Теперь специально о Германии. Если б я даже совершенно нигде не высказывался по поводу перспектив немецкой революции, и тогда тов. Вардин не имел бы ни малейшего права приписывать мне те невероятные выводы, какие он разворачивает в своей статье. Но положение усугубляется тем, что я со всей точностью и конкретностью высказывался по этим вопросам в печати, и притом не раз. Я считаю необходимым привести две цитаты, которые, надеюсь, бросят необходимый свет и на вопрос о немецких революционных перспективах, и на вопрос о полемических приемах Вардина.

В предисловии к своей книге: «Пять лет Коминтерна», помеченном 22 мая 1924 года, я писал:

«Школа буржуазной реакции, надо надеяться довольно скоро заставит германский пролетариат в подавляющем его большинстве усвоить себе революционную ориентировку, на этот раз более определенно и крепко. Нужно всемерно помогать этому процессу. Нужно ускорять его. Но никак нельзя перескочить через его неизбежные этапы. Представлять себе дело так, будто ничего особенного не случилось, будто произошла лишь некоторая заминка и пр., было бы в корне неправильно и грозило бы величайшими ошибками стратегического порядка. То, что случилось, — не поверхностная заминка, а огромное поражение. Смысл его должен быть усвоен авангардом пролетариата… Революционный прилив, затем отлив, и новый прилив — эти процессы имеют свою внутреннюю логику и свой темп. Революции не только развертываются, — говорили мы, — революции организуются. Но организовать революцию можно только на основе ее внутреннего развития… Самая лучшая революционная партия не может по произволу вызвать новую революцию на второй день после поражения, как самый лучший акушер не может вызывать роды каждые три или каждые пять месяцев… Немецкому пролетариату нужно пройти через стадию восстановления и собирания сил для новой революционной кульминации, прежде чем коммунистическая партия, оценив обстановку, сможет дать сигнал к новому штурму…
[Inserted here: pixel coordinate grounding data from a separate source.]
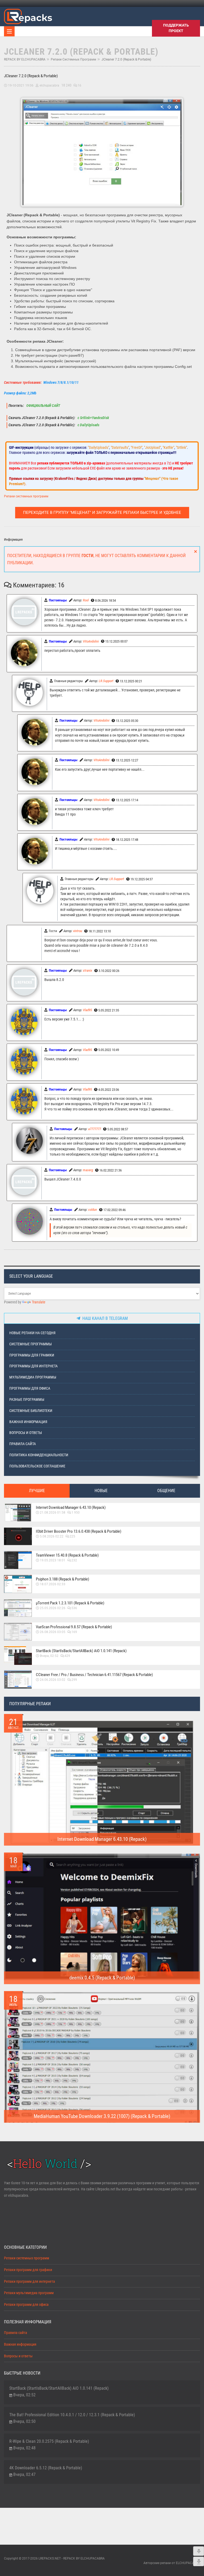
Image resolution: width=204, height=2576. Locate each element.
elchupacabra (49, 85)
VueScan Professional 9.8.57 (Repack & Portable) (74, 1627)
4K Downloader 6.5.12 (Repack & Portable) (45, 2467)
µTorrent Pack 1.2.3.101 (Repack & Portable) (70, 1603)
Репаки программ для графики (28, 2270)
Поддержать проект (176, 28)
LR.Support (106, 681)
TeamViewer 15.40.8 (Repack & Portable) (67, 1555)
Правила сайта (22, 1444)
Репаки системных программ (73, 59)
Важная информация (28, 1422)
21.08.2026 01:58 (52, 1512)
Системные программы (30, 1344)
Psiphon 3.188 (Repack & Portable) (62, 1579)
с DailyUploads (88, 425)
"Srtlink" (181, 447)
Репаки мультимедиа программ (29, 2293)
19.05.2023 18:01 (52, 1560)
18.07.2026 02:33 (52, 1584)
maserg (88, 1170)
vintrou (77, 931)
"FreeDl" (136, 447)
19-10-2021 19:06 (20, 85)
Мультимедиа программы (32, 1377)
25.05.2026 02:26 (52, 1608)
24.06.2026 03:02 (52, 1680)
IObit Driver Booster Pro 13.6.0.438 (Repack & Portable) (78, 1531)
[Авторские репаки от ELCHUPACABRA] (28, 15)
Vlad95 (87, 1010)
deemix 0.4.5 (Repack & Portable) (102, 1978)
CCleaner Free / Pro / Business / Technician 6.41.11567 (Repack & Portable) (94, 1674)
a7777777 (94, 1129)
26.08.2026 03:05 (52, 1632)
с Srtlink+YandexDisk (93, 418)
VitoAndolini (91, 641)
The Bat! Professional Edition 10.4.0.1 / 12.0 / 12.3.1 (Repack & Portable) (72, 2414)
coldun (92, 1210)
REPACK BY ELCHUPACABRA (24, 59)
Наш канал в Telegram (104, 1318)
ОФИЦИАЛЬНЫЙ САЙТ (43, 405)
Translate (38, 1302)
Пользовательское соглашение (37, 1466)
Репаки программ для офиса (26, 2304)
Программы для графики (31, 1355)
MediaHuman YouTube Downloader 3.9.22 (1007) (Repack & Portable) (102, 2116)
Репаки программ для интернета (29, 2281)
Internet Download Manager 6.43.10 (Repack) (71, 1507)
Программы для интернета (33, 1366)
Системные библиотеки (30, 1410)
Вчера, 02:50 (24, 2421)
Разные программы (26, 1399)
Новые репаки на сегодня (32, 1333)
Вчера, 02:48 (24, 2447)
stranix (87, 970)
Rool (86, 600)
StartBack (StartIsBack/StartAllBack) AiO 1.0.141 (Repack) (81, 1650)
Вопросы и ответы (25, 1433)
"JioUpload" (152, 447)
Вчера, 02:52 (49, 1656)
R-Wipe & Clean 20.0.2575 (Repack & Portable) (49, 2441)
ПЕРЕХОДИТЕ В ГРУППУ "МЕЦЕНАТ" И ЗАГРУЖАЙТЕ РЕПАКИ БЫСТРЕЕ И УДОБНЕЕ (102, 512)
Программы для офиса (29, 1388)
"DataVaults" (120, 447)
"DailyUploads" (98, 447)
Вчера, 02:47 (24, 2474)
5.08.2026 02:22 (51, 1536)
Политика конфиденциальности (38, 1455)
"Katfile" (168, 447)
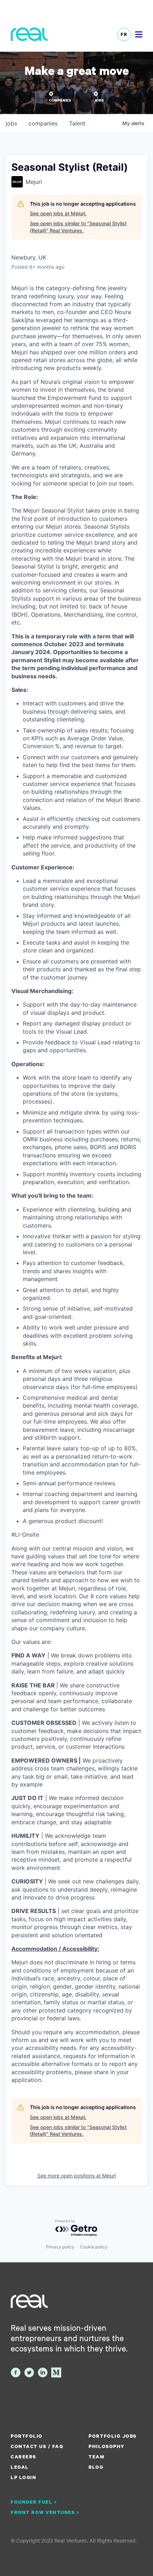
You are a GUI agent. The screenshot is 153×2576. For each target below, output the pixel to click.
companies (43, 123)
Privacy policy (60, 2246)
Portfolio (27, 2436)
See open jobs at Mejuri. (58, 213)
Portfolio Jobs (112, 2436)
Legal (20, 2467)
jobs (11, 123)
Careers (23, 2456)
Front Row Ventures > (45, 2512)
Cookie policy (93, 2246)
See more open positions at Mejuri (76, 2176)
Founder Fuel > (34, 2502)
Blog (96, 2467)
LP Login (23, 2477)
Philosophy (106, 2446)
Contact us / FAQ (37, 2446)
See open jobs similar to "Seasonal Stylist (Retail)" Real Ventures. (78, 226)
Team (96, 2456)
«Два величайших урока отмечают историю германской коммунистической партии: март 1921 года и ноябрь 1923 года. В первом случае партия приняла собственное нетерпение за созревшую революционную ситуацию: во втором случае она не узнала созревшей революционной ситуации и упустила ее. Это те предельные опасности «слева» и «справа», меж которых вообще проходит политика пролетарской партии в нашу эпоху. Будем твердо надеяться, что богатой боями, поражениями и опытом немецкой коммунистической партии удастся в не cтоль отдаленном будущем провести свой корабль между «мартовской» Сциллой и «ноябрьской» Харибдой и обеспечить германскому пролетариату то, что он честно заслужил: победу»!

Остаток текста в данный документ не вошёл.